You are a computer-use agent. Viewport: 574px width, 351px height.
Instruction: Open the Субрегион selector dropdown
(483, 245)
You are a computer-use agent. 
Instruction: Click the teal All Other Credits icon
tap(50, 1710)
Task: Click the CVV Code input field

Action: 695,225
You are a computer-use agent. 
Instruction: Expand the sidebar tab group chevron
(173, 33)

* * *

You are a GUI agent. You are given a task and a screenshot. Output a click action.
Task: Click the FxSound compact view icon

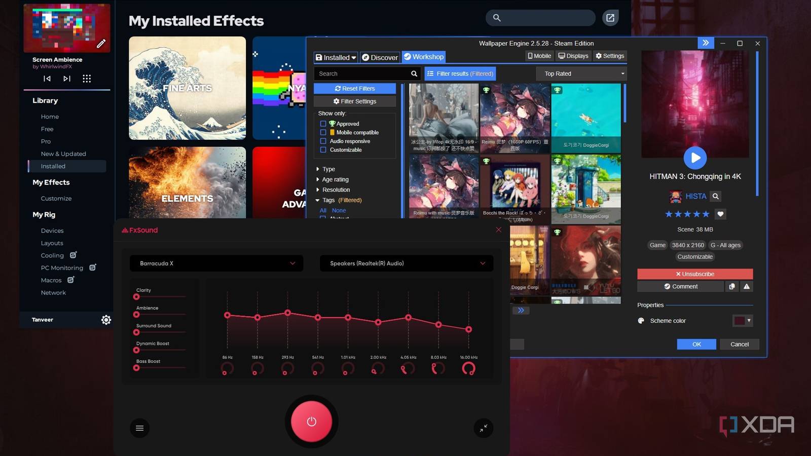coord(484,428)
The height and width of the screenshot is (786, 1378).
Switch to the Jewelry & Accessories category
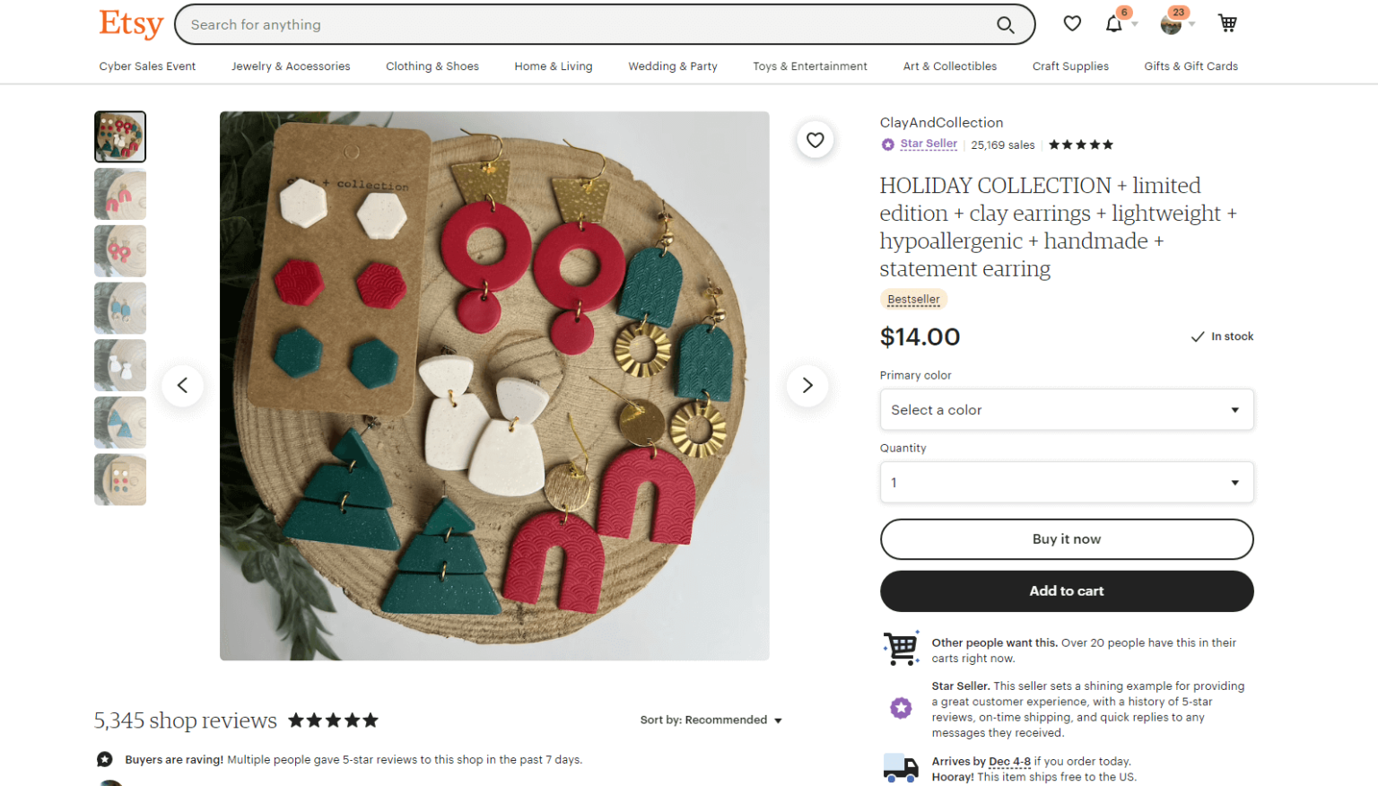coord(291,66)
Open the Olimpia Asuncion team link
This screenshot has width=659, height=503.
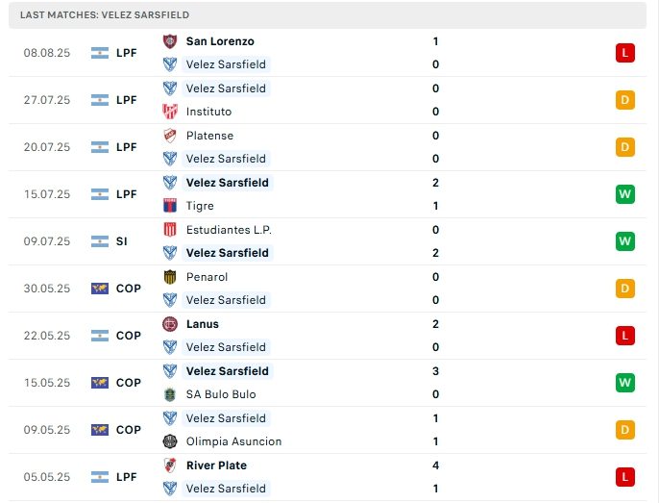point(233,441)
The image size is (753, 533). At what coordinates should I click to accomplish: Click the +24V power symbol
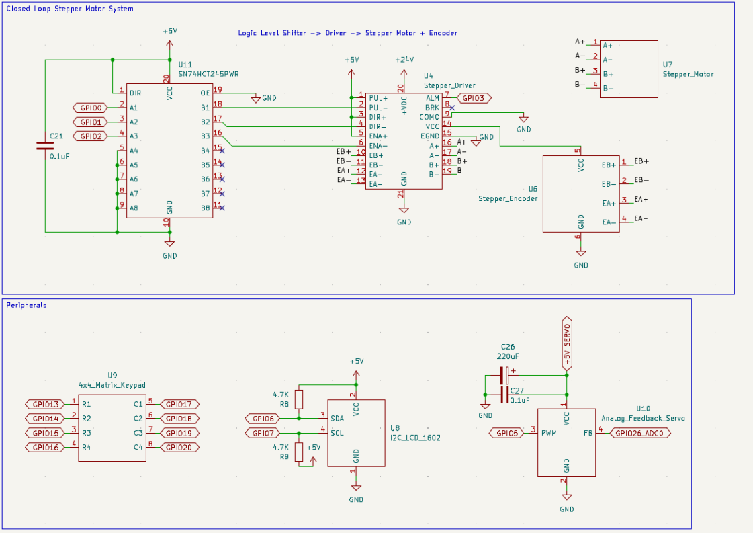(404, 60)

...

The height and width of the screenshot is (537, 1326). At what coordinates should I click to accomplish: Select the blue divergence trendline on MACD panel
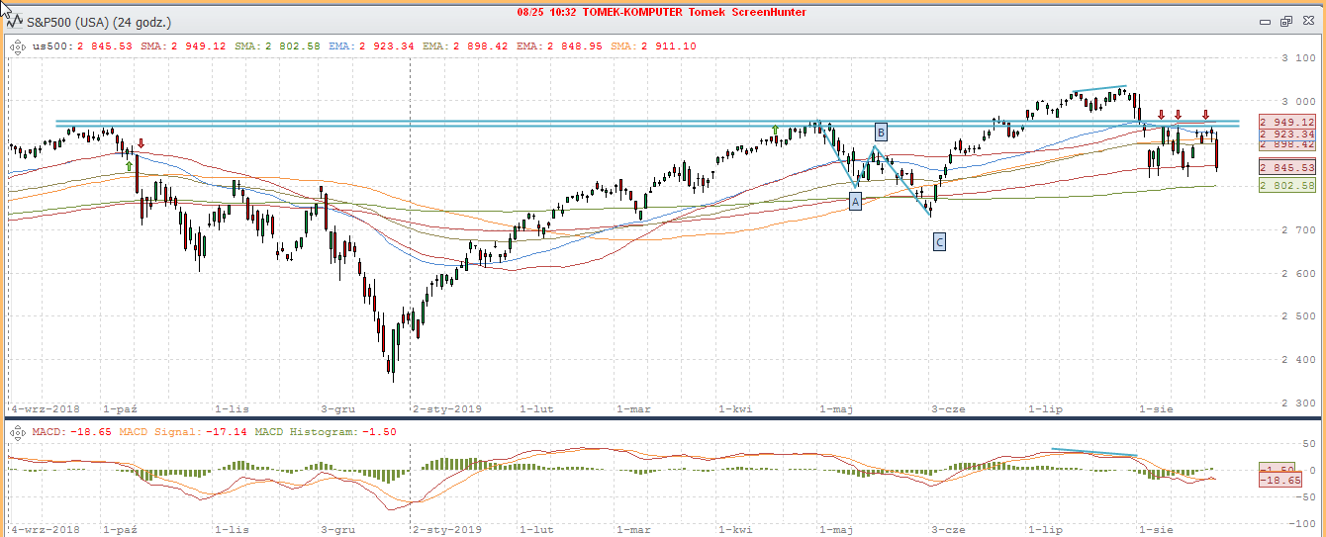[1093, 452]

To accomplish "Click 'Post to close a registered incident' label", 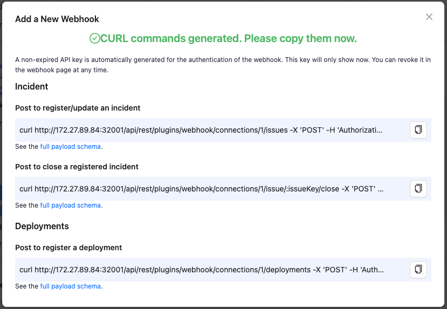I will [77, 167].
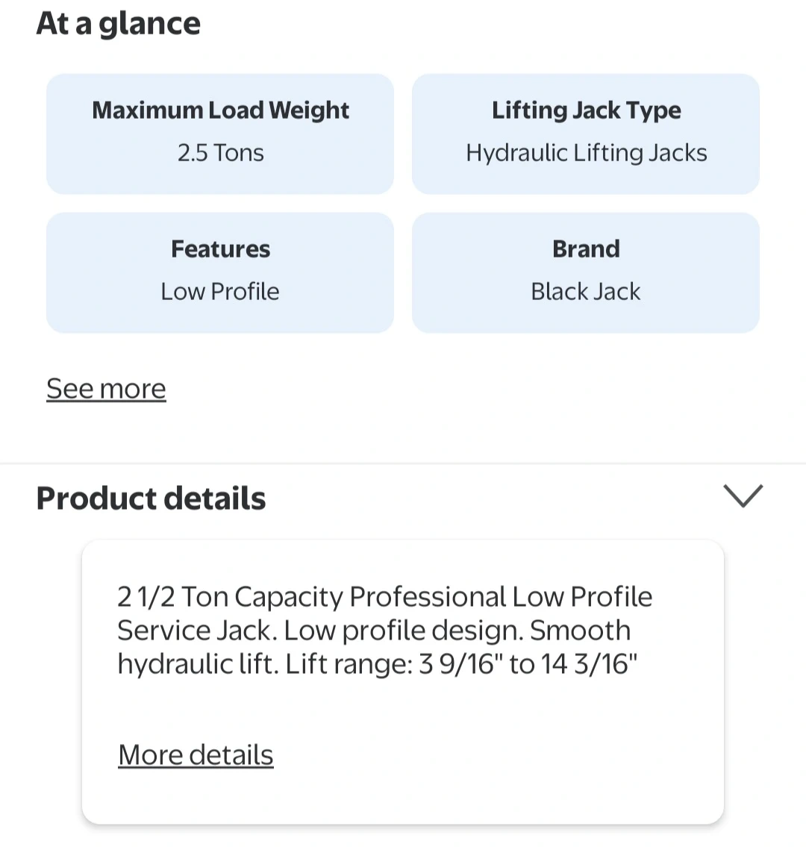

> _ACTION ITEM_
Some lines in the data above hold the string "agent". Find and copy each of them.

> _TASK SOLUTION_
You are a computer-use agent. Viewport: 574px width, 351px height.
You are a computer-use agent. 
You are a computer-use agent. 
You are a GUI agent. You are given a task and a screenshot. Output a click action.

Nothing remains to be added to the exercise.